It is safe to say that I became a professor of Literature in spite of literary criticism. Like many of my current students, as an undergraduate I was flummoxed by the writing of Jacques Derrida, György Lukács, Judith Butler, and Gayatri Chakravorty Spivak. In fact, in my junior year, I remember vowing that I would never pursue a Ph.D. in English because I did not love theory. Over time, I realized that there are many ways to be an English professor and that not all of my peers are fascinated by literary criticism. I also came to appreciate the wide range of texts that are considered “theory,” from Jacques Lacan’s Écrits to Gloria Anzaldúa’s Borderlands: La Frontera. A critical turning point for me occurred during my first year in graduate school, when I read Barbara Christian’s 1987 article “The Race For Theory.” Her critique of the ways in which theoretical texts can eclipse primary ones resonated strongly with me. Christian writes, “Critics are no longer concerned with literature but with other critics’ texts, for the critic yearning for attention has displaced the writer and has conceived of herself or himself as the center” (67).

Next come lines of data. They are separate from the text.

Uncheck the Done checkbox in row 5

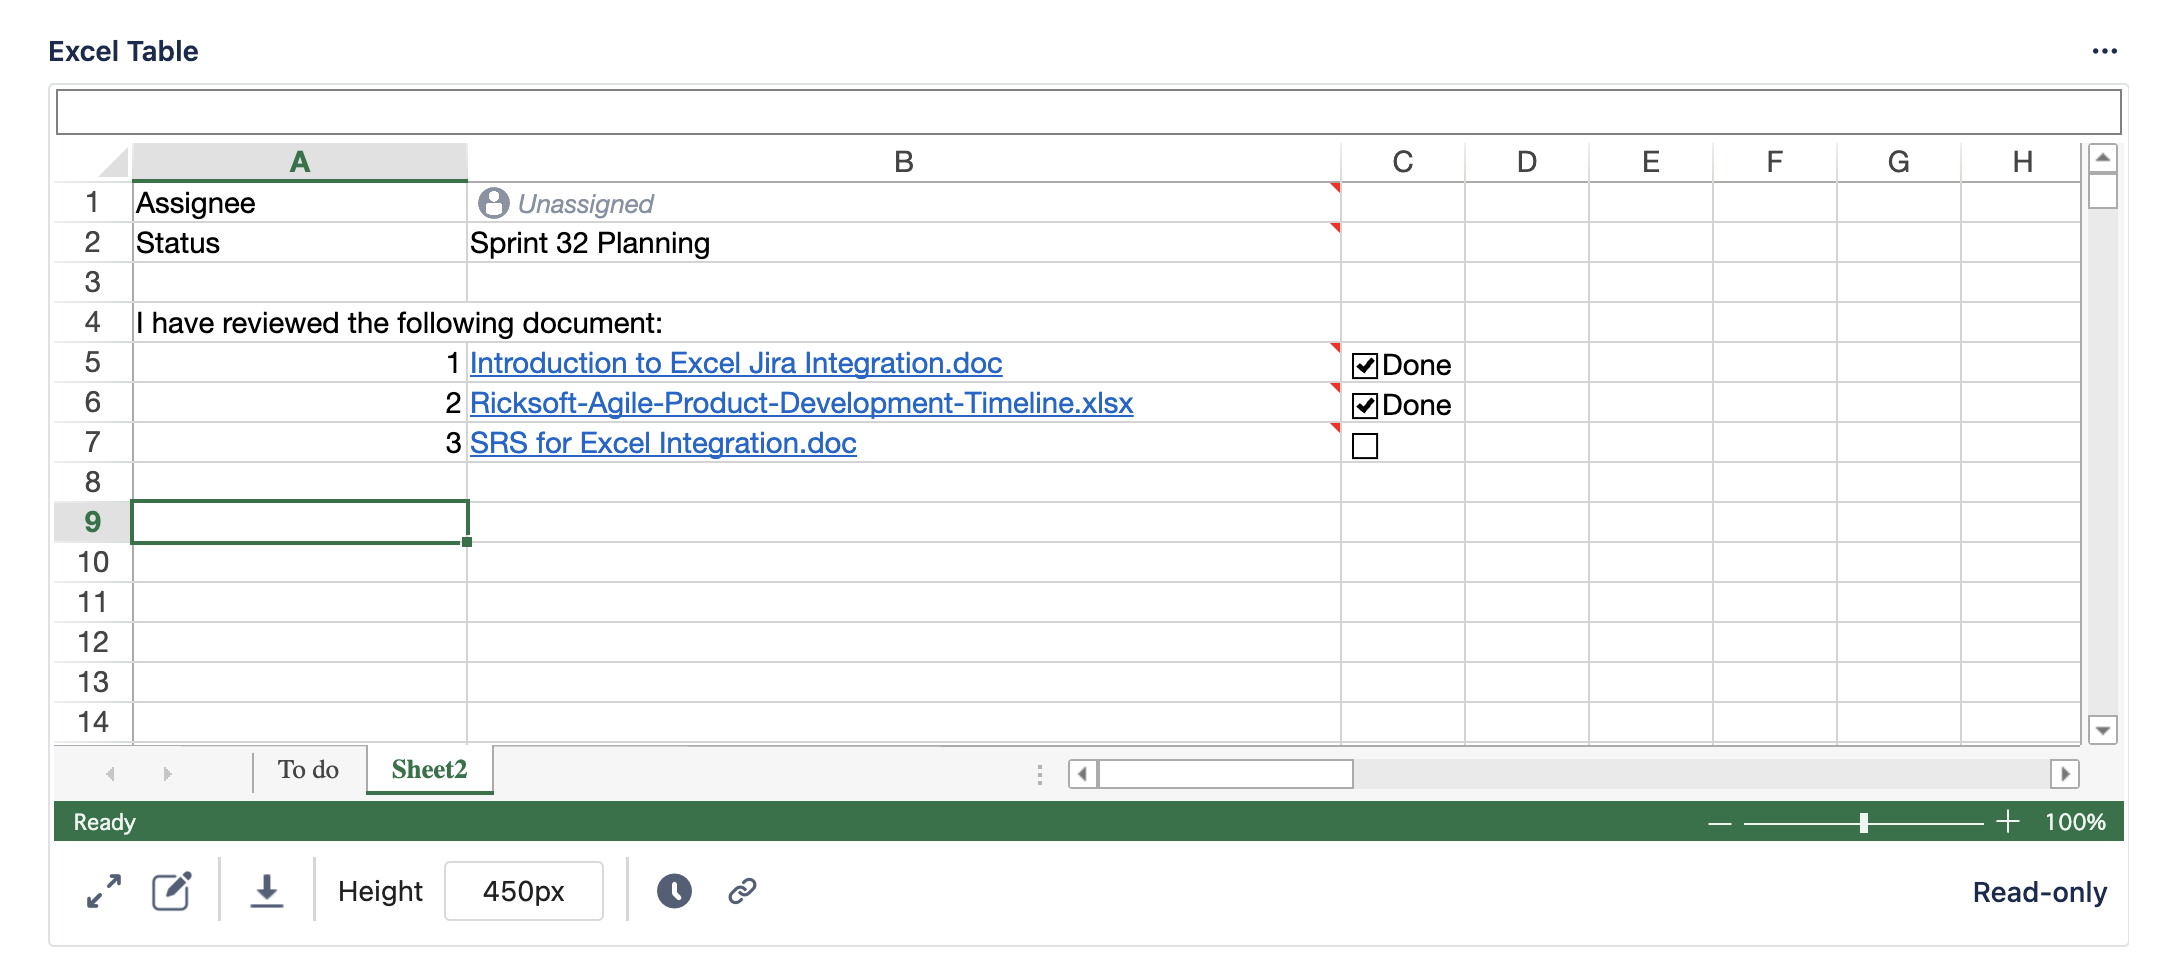tap(1365, 366)
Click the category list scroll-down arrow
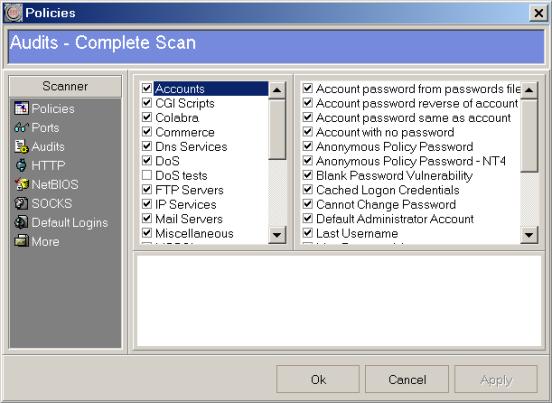Screen dimensions: 552x403 pos(277,235)
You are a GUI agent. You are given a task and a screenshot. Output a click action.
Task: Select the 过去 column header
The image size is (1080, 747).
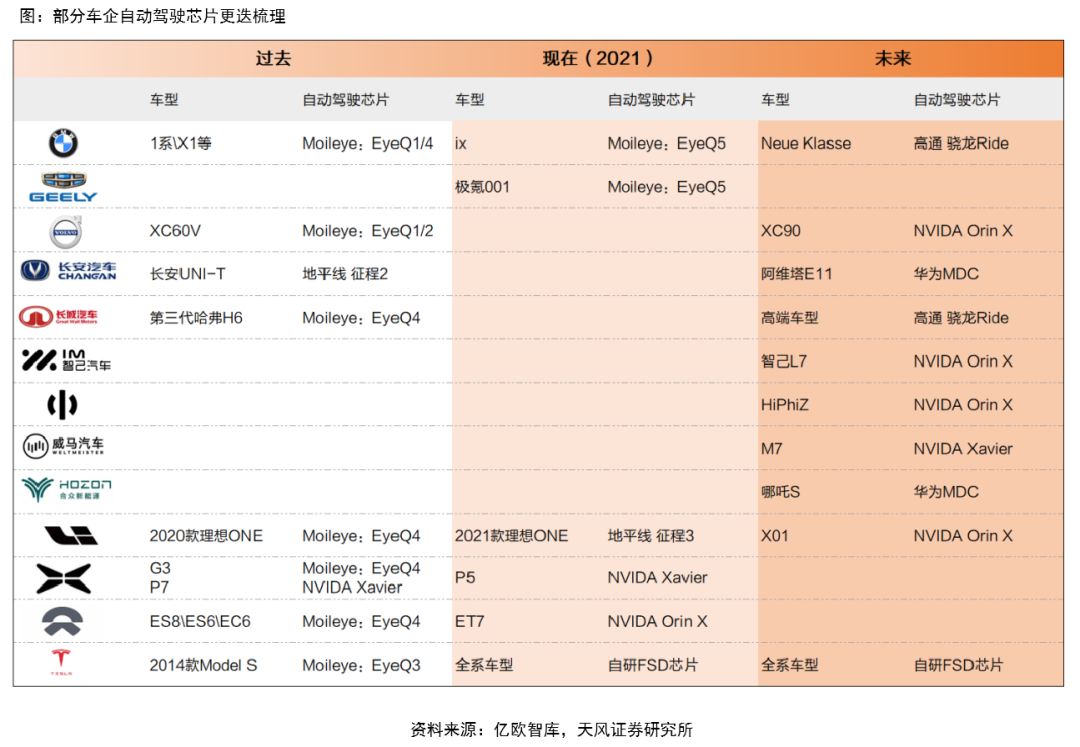(273, 58)
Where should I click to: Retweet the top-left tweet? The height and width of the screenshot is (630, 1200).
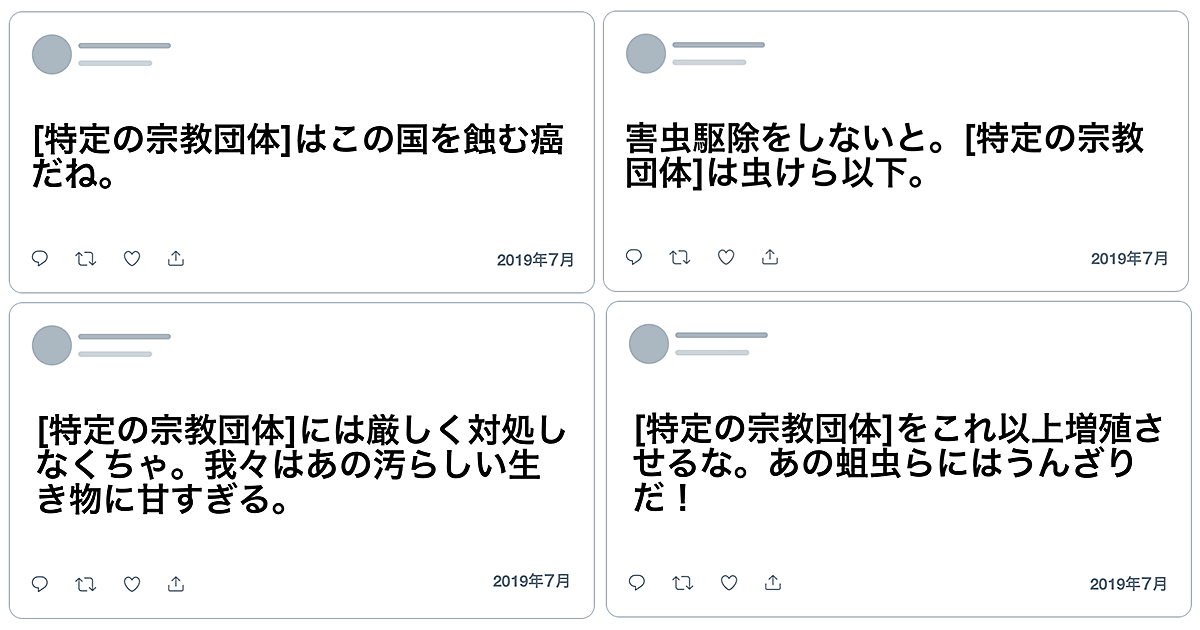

Though Christian was responding to a moment in the late 1980s and early 1990s in academia during which theoretical discourse was especially fetishized, I could nevertheless relate to her frustration when, as a student in graduate seminars in the early 2000s, I often felt that we hovered above the novel, poem, play, or short story at hand, discussing what others had written about the text instead of the text itself.

My evolving relationship to literary criticism has informed my teaching of an undergraduate upper-division literature class at San Francisco State University. Titled “Women and Literature,” this course fulfills the criticism and theory requirement for English majors at my institution. Although students write several analytical essays throughout the term, the final assignment is a creative project in which each student chooses a favorite theorist from the women critics we have read and writes a monologue from that theorist’s perspective as if she had attended the course for the past 16 weeks. Using excerpts from that critic’s work as well as quotations from the four primary works we have read, students write a first-person monologue and then perform it for the class during the final weeks of the semester. They also submit a short reflection on the process of writing the monologue. Below are the instructions for the three-part assignment as they appear in the course syllabus: [End Page 287]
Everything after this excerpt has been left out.